Now that I am on “the other side,” I find it so hard to bite my tongue when reading what others have to say about being veg*n. But then I remember my past self, the meat-eater self, and I remember that I, too, used to buy into the myths about “giving up” meat, dairy and eggs.

One example of the more (what I consider to be) irresponsible statements I have read are:
“In practice, very few people are satisfied with the flavors and tastes of a diet based exclusively on plant foods, even when these foods are loaded up with artificial flavors, which is why it is so difficult for most people to remain on a vegan diet.”
(I could devote an entire post on this one statement, but I need to gather myself first.)

I’m not sure where they might be getting this information from, but my guess would be that they have never been veg*n, or don’t have a friend or family member that may be, or haven’t interviewed any veg*ns, or have never looked for any information about it beyond what they’ve heard. But again, I am reminded of my past self who bought into these myths right along with the rest of the world, only because I never questioned them. Then I started asking questions.

Today I would like to address the notion that a veg*n diet is all about denying yourself, giving up things, and adhering to strict rules about what you can and cannot eat. I have even heard these things coming from those who are attempting a plant-based diet.

Firstly, I can eat whatever I want. (not to sound all Veruca Salt-y, but it’s true. Now gimme some golden eggs!) I just choose not to eat meat, eggs, or cow’s milk.

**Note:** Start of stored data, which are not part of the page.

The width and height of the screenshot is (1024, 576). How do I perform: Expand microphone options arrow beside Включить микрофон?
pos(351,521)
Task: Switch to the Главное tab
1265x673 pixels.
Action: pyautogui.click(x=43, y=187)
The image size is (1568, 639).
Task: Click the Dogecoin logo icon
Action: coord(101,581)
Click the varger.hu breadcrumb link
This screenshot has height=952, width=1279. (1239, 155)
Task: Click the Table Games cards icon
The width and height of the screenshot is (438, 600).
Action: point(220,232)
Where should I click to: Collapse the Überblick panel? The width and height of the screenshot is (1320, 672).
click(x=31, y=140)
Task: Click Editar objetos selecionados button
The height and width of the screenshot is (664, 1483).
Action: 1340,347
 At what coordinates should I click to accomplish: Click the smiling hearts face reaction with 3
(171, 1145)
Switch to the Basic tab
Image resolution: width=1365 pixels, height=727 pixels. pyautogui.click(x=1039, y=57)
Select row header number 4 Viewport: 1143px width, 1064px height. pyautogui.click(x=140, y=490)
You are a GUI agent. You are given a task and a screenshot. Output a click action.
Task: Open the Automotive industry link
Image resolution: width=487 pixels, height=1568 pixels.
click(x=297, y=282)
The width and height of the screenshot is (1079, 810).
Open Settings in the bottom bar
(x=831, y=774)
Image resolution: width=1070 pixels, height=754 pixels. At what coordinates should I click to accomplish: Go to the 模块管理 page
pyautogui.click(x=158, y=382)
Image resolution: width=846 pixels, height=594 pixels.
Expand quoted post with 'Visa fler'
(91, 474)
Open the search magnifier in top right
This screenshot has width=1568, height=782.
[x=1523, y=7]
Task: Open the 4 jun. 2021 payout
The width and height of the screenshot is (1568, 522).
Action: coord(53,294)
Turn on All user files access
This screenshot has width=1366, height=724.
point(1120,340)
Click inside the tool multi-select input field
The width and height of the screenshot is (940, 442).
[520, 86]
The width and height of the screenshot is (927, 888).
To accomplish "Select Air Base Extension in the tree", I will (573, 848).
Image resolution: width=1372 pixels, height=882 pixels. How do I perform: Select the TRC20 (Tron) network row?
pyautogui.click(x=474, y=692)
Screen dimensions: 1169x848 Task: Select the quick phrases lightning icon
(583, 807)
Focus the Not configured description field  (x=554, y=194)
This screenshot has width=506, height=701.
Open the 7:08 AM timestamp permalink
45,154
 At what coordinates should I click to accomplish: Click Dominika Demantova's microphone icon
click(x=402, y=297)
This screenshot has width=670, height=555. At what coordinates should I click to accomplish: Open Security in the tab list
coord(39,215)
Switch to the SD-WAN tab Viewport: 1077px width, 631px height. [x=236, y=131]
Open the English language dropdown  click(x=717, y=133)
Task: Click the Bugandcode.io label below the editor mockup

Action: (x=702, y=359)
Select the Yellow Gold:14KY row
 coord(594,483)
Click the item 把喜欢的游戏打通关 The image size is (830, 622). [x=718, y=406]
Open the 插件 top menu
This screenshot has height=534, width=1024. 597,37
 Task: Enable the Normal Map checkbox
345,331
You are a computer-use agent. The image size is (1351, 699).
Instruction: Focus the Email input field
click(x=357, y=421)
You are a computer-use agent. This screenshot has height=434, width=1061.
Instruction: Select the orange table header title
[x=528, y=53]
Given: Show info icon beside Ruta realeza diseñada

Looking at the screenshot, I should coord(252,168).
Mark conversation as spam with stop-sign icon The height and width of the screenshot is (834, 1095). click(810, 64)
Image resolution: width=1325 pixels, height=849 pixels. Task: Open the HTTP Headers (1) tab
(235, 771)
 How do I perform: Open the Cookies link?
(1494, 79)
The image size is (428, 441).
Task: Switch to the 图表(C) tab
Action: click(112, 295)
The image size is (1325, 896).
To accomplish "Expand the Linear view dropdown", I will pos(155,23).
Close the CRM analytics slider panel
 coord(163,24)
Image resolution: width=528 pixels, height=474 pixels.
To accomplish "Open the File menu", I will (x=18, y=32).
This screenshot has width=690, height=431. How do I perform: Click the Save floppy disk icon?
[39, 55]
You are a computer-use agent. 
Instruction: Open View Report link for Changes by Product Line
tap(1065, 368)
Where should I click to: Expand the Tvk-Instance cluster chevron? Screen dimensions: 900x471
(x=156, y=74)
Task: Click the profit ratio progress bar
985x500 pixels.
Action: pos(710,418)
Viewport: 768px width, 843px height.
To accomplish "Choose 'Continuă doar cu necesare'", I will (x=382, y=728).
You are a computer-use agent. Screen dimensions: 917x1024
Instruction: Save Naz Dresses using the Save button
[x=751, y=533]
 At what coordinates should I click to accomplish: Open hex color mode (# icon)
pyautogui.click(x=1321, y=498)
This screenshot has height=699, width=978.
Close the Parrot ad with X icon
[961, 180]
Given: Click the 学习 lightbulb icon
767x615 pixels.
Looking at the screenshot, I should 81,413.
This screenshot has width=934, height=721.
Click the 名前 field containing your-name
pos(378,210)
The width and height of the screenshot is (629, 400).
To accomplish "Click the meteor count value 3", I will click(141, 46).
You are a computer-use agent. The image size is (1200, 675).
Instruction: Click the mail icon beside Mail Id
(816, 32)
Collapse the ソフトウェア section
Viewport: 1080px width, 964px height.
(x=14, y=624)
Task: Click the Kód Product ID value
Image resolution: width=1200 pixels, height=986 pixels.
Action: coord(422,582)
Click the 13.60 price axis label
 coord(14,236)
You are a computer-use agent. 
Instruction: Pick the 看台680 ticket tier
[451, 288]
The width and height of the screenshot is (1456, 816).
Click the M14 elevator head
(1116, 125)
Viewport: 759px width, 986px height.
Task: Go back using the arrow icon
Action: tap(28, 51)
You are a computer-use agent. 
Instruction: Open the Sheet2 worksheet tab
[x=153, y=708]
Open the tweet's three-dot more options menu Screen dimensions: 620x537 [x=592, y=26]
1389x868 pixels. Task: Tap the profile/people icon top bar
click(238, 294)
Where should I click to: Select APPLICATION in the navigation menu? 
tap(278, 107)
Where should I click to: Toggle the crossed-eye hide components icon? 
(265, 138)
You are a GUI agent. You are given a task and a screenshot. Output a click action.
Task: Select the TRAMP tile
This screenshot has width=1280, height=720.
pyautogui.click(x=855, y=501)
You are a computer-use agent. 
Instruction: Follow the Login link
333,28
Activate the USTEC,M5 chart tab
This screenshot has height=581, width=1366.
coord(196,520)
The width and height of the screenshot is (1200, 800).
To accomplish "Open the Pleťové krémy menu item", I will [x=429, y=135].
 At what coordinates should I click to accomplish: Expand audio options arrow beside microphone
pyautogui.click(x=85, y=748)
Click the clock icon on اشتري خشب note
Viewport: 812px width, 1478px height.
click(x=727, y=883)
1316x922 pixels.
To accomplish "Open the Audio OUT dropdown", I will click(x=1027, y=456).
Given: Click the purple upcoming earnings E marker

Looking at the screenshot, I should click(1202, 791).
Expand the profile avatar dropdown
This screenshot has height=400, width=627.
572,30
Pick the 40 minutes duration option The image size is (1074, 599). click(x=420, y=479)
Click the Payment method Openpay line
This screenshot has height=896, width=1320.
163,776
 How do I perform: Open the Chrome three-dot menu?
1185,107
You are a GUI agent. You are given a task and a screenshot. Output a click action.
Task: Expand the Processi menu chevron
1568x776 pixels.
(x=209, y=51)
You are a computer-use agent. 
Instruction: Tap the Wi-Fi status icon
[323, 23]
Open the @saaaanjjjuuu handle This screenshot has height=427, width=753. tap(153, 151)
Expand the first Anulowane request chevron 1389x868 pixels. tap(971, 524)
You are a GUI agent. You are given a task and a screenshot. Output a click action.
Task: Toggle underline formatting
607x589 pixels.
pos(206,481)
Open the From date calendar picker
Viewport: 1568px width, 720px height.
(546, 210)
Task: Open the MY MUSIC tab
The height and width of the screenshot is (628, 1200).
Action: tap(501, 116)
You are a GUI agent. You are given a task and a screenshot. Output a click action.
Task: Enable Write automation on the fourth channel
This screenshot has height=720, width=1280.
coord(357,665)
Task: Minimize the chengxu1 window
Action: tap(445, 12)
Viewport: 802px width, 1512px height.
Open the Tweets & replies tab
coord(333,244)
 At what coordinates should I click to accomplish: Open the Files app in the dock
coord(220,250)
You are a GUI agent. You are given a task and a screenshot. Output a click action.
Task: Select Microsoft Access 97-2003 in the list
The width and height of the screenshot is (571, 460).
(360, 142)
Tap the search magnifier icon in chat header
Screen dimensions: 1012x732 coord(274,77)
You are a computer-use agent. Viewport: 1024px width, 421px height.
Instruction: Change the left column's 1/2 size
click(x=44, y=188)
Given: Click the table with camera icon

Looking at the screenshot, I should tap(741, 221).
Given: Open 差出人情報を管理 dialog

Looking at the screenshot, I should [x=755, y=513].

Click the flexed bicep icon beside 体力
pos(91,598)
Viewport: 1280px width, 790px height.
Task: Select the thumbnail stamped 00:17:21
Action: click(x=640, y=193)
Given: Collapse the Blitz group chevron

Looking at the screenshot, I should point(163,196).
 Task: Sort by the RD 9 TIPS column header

Quite frankly at this point, knowing what I know, I don’t want to eat those things anymore.  Rather than get into the specific horrors of the meat and dairy industry here (this information is widely accessible via the internet), I will just quote Sir Paul McCartney…
“If slaughterhouses had glass walls, everyone would be vegetarian.” Point being that if people knew, they wouldn’t want it either.

"I want it nooooow! I want it riiight nooooooww!"

Secondly, if this lifestyle was in any way restrictive or difficult, I certainly wouldn’t be doing it. Those who know me best know that I am selfish, lazy, love a big meal, and don’t like being told I “can’t” do something (cue “I Want It Right Now” song). However, after getting my questions answered, I was determined to make this work. I really had no choice, so I made my own way. For me it’s not about denial, it’s about finding alternatives and different ways of doing things.  I’ve tried countless recipes, most of them delicious and satisfying, none of them involving sprouts or twigs. It was easier than I ever imagined to switch to a plant-based diet. Me, the same me who used to describe herself as a “meat-n-potatoes” girl, I am satisfied with my vegan diet. I won’t lie, in a meat eating world, it’s not all easy. It does take effort, but I wouldn’t say it’s “difficult.”  And to me, the effort is well worth it.  For example, I wish there more veg friendly restaurants where we live. But that doesn’t mean I need to switch back to meat, it means restaurants need to get on the ball and tap into this market. (ahhh, restaurants, also another post for another day)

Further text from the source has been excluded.